__To do__: Every entry below should be written out again exactly.

__Provided entries__:
= Beginning of Section =
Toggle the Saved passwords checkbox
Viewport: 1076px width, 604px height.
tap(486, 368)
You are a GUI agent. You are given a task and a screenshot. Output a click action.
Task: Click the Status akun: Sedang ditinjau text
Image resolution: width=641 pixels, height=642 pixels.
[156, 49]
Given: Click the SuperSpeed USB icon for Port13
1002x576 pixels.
= End of Section =
__Result of the exercise__:
Toggle the Saved passwords checkbox
Viewport: 1076px width, 604px height.
tap(486, 368)
You are a GUI agent. You are given a task and a screenshot. Output a click action.
Task: Click the Status akun: Sedang ditinjau text
Image resolution: width=641 pixels, height=642 pixels.
[156, 49]
Given: Click the SuperSpeed USB icon for Port13
1002x576 pixels.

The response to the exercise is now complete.